Deutschland macht es vor – nun soll auch die Schweiz dem Ausland zeigen, wie eine Berufslehre funktioniert. Dalia Schipper, die Direktorin des Eidgenössischen Hochschulinstituts für Berufsbildung (EHB), will, dass die Schweiz dafür eigens ein neues Label schafft. Unter dem Namen Swiss Skilled sollen künftig auf der ganzen Welt Lehrlingsausbildner geschult und zertifiziert werden, wie der «Tages-Anzeiger» schreibt. Auch das Staatssekretariat für Bildung, Forschung und Innovation arbeitet zurzeit an einer Strategie, mit der das duale Berufsbildungssystem der Schweiz international bekannt gemacht werden soll.

Die entsprechende Nachfrage besteht bereits: Im letzten Jahr hat das EHB 23 ausländische Delegationen empfangen, um ihnen etwas über die schweizerische Berufslehre beizubringen. Unter den Interessenten waren Vertreter aus den USA, Schweden oder China.

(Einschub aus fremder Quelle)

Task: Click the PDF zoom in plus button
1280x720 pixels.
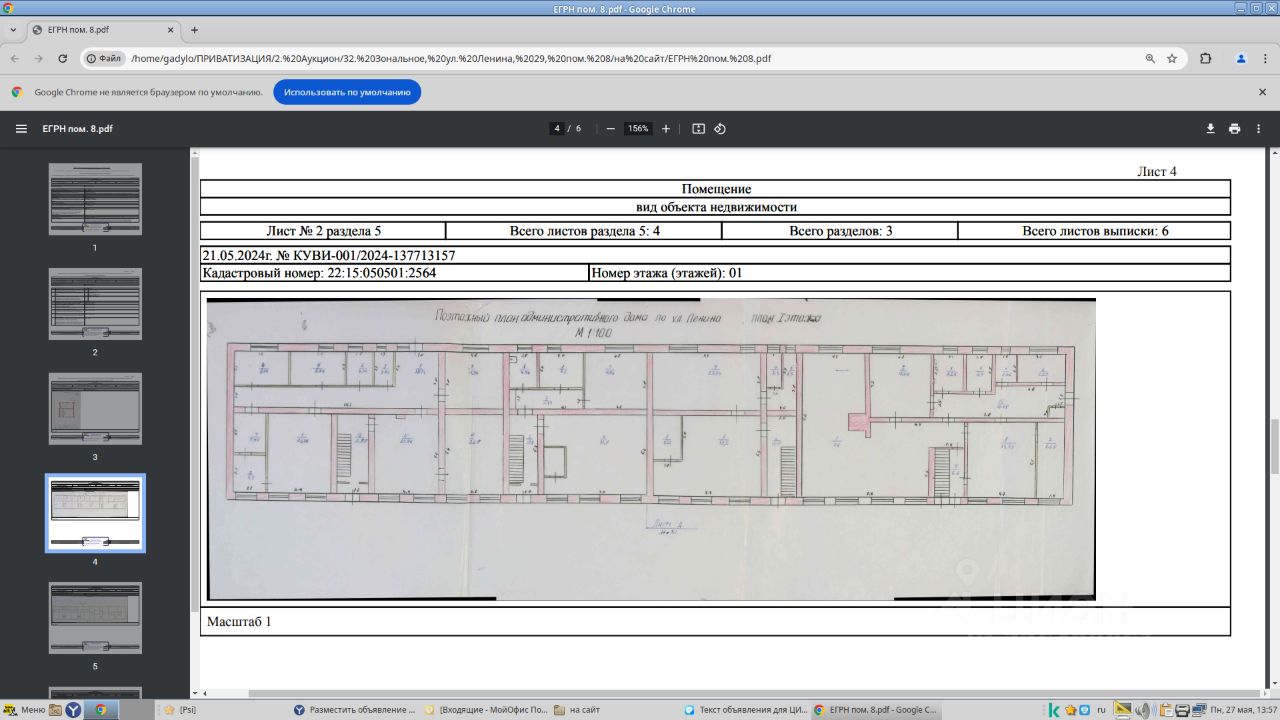Action: pyautogui.click(x=666, y=129)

Auch aus Singapur kam eine Delegation, die sich mit Schweizer Experten austauschte. Denn obwohl der Stadtstaat viele hoch qualifizierte Einwohner hat, bekundet er Mühe damit, praktisch ausgebildete Arbeiter für die Industrie zu finden. Ein weiteres Beispiel ist das afrikanische Land Gabun: Es schickt seit drei Jahren auf eigene Kosten Holzfachleute in die Schweiz, damit sie lernen, wie sie zu Hause eigene Lehrlinge ausbilden können.

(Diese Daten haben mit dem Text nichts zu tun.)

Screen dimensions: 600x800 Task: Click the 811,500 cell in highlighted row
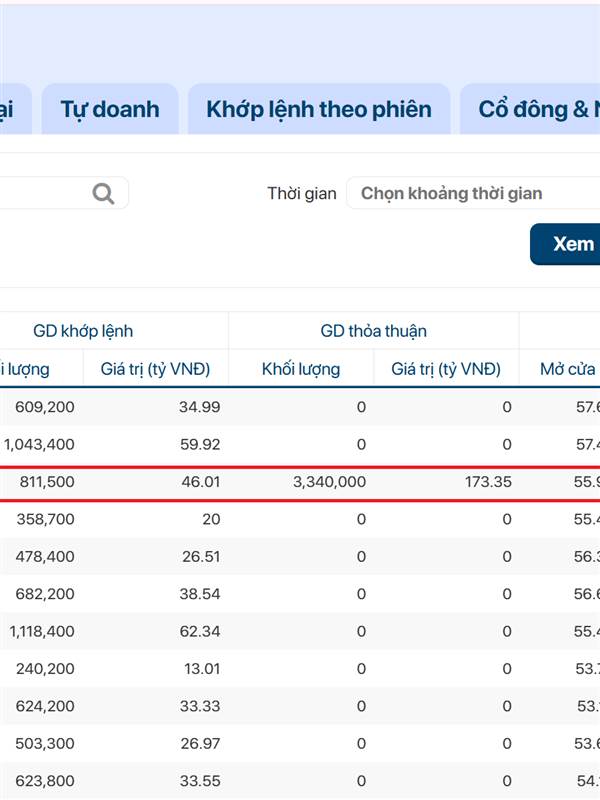(x=47, y=482)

Zur grossen Nachfrage aus aller Welt hat massgeblich ein Bericht beigetragen, den die Organisation für wirtschaftliche Zusammenarbeit und Entwicklung (OECD) im Jahr 2011 veröffentlich hat: Darin lobte sie die das duale Berufsbildungssystem der Schweiz. Einen noch besseren Ruf geniesst international aber die Berufslehre in Deutschland. Unsere Nachbarn haben erst diesen Monat das Label Govet geschaffen, unter dem sie ihr Berufsbildungssystem in der ganzen Welt vermarkten. «Die Schweiz könnte bei der Vermarktung durchaus von Deutschland lernen», sagt deshalb auch Ursula Renold, die ehemalige Leiterin des Bundesamts für Berufsbildung und Technologie.